### Instructions to follow
In the entries below, which lines run from the one containing "Image resolution: width=704" to the one containing "Screen dimensions: 1076x737"? Copy exactly those lines, ends included, and no others.

=== Material provided ===

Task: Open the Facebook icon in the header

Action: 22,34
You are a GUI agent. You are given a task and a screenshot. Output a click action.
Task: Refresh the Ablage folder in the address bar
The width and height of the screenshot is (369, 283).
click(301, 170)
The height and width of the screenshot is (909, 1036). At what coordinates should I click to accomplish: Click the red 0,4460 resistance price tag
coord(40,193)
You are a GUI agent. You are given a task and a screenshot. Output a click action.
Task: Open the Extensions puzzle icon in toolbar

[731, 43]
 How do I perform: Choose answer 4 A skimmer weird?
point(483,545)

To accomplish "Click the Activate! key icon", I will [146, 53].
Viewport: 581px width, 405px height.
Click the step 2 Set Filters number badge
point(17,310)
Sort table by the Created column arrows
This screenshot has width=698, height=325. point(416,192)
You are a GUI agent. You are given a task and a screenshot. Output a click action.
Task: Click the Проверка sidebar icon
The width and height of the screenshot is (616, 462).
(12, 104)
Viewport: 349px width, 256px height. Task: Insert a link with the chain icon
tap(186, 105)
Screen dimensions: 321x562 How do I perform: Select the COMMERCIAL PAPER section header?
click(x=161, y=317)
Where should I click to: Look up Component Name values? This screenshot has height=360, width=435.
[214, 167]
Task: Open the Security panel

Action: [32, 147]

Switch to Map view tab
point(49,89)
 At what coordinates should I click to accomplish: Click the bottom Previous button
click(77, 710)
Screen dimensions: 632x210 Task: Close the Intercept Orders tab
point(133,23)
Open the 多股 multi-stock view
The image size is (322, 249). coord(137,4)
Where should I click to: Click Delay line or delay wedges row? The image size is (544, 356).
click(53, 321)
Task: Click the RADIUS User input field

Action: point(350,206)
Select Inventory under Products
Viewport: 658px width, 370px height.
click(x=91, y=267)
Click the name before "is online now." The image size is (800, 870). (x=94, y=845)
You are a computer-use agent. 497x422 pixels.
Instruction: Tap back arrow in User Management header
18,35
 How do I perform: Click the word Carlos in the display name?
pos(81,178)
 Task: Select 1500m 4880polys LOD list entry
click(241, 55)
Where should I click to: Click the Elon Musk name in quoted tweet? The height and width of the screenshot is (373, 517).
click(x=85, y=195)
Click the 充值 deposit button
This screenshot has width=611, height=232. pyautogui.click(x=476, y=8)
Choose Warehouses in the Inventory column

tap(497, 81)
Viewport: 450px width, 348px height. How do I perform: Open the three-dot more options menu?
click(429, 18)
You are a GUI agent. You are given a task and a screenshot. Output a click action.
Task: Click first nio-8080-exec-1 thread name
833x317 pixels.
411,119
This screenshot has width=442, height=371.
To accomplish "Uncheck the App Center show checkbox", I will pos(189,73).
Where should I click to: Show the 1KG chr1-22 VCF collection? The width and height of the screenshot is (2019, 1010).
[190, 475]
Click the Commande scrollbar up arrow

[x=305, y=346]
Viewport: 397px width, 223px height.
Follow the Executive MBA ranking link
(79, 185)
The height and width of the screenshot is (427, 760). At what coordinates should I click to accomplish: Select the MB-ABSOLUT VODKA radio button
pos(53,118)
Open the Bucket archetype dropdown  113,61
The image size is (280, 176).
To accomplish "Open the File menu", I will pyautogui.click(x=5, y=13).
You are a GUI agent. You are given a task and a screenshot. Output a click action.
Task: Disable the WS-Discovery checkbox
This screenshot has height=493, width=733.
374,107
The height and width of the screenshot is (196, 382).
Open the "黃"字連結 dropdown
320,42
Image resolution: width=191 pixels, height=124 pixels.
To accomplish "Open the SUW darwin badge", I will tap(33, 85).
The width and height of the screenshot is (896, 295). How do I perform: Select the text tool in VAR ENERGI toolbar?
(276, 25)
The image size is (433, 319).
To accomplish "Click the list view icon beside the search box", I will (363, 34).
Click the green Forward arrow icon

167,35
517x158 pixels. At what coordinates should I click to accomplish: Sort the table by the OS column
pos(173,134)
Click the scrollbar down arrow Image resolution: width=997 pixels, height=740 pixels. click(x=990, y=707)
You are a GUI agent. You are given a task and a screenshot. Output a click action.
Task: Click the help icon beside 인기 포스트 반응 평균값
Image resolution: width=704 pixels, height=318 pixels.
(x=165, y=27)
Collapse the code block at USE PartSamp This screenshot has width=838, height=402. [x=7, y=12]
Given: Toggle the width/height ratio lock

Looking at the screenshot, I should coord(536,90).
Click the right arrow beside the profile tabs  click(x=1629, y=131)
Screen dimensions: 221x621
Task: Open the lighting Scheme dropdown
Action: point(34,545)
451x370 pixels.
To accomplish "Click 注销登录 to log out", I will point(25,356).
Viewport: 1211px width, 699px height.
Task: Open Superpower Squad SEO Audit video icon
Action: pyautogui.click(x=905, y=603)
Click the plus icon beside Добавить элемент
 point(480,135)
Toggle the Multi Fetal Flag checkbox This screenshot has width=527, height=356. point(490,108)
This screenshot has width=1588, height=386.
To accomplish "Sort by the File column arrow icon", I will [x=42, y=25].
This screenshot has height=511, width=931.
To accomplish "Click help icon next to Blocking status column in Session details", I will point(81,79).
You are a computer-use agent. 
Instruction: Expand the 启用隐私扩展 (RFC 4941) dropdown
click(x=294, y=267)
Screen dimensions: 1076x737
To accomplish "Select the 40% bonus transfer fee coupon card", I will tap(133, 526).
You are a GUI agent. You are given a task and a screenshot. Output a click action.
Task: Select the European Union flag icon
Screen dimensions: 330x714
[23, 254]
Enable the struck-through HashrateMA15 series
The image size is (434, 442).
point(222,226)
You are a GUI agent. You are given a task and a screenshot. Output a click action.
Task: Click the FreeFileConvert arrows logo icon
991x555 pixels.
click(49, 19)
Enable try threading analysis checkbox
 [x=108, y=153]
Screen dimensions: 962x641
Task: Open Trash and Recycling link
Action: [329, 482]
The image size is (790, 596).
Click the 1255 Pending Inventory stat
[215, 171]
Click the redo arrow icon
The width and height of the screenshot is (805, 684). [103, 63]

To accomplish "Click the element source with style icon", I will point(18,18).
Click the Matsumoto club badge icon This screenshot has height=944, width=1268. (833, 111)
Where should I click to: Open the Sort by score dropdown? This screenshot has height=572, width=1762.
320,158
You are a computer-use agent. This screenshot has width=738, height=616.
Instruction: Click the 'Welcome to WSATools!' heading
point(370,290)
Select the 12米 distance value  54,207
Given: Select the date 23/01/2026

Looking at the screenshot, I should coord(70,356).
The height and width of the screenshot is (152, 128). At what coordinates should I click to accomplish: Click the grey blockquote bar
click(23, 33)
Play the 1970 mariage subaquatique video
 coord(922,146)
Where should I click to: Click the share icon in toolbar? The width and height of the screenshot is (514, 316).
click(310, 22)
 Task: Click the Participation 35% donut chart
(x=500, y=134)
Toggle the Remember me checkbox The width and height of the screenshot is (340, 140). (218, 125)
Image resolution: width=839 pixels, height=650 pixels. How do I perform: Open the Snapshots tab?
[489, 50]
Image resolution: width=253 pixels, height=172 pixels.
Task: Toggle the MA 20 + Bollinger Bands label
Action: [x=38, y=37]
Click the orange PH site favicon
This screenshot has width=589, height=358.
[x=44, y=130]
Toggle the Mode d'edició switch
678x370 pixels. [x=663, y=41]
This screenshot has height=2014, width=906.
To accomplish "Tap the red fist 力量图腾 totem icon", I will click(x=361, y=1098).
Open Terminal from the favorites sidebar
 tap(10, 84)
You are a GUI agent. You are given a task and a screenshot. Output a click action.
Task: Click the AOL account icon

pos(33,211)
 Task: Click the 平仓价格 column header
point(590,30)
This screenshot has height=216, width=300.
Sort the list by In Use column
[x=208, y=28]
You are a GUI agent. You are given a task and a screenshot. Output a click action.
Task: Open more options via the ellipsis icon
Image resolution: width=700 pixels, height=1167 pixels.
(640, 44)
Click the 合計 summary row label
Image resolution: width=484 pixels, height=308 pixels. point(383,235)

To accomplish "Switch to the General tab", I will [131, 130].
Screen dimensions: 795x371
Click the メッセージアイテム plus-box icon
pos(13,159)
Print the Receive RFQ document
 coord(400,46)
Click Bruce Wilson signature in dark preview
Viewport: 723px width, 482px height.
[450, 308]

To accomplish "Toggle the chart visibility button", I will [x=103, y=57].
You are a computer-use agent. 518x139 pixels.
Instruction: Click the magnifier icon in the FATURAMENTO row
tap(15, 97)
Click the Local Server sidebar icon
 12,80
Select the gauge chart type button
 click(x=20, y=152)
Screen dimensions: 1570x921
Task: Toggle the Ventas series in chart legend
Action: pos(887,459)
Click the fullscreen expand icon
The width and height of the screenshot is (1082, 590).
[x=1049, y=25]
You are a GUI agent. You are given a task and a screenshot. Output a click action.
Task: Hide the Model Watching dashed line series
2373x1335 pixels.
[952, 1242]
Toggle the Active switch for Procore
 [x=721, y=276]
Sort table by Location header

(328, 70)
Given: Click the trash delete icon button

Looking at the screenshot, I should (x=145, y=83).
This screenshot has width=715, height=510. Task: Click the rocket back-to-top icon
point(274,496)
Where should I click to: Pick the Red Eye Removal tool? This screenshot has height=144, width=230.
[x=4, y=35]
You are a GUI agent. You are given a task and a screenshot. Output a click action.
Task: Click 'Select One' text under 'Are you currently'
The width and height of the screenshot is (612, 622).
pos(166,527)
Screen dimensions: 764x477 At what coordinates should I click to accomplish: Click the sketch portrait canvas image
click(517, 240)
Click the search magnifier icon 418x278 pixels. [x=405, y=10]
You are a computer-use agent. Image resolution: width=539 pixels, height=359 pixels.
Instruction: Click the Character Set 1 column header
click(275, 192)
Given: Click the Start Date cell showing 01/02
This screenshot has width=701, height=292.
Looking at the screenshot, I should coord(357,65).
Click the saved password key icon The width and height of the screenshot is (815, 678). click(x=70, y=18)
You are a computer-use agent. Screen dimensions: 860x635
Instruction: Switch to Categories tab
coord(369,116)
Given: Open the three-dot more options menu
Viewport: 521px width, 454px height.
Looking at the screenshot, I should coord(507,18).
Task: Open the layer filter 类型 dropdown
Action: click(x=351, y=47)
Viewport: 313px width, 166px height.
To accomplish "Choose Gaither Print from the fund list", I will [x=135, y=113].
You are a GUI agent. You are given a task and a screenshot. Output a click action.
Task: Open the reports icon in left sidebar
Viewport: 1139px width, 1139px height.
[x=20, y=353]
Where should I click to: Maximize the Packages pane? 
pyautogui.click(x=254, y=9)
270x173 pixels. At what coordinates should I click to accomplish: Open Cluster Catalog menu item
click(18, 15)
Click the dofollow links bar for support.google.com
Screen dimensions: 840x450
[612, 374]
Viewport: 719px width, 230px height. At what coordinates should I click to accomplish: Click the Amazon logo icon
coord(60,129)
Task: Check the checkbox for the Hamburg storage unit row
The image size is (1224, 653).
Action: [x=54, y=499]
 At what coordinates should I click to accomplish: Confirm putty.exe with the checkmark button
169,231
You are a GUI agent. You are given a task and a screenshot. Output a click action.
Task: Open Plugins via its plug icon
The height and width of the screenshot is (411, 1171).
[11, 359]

===

### Reply to the exercise
Image resolution: width=704 pixels, height=318 pixels.
(x=165, y=27)
Collapse the code block at USE PartSamp This screenshot has width=838, height=402. [x=7, y=12]
Given: Toggle the width/height ratio lock

Looking at the screenshot, I should coord(536,90).
Click the right arrow beside the profile tabs  click(x=1629, y=131)
Screen dimensions: 221x621
Task: Open the lighting Scheme dropdown
Action: point(34,545)
451x370 pixels.
To accomplish "Click 注销登录 to log out", I will point(25,356).
Viewport: 1211px width, 699px height.
Task: Open Superpower Squad SEO Audit video icon
Action: pyautogui.click(x=905, y=603)
Click the plus icon beside Добавить элемент
 point(480,135)
Toggle the Multi Fetal Flag checkbox This screenshot has width=527, height=356. point(490,108)
This screenshot has width=1588, height=386.
To accomplish "Sort by the File column arrow icon", I will [x=42, y=25].
This screenshot has height=511, width=931.
To accomplish "Click help icon next to Blocking status column in Session details", I will point(81,79).
You are a computer-use agent. 
Instruction: Expand the 启用隐私扩展 (RFC 4941) dropdown
click(x=294, y=267)
Screen dimensions: 1076x737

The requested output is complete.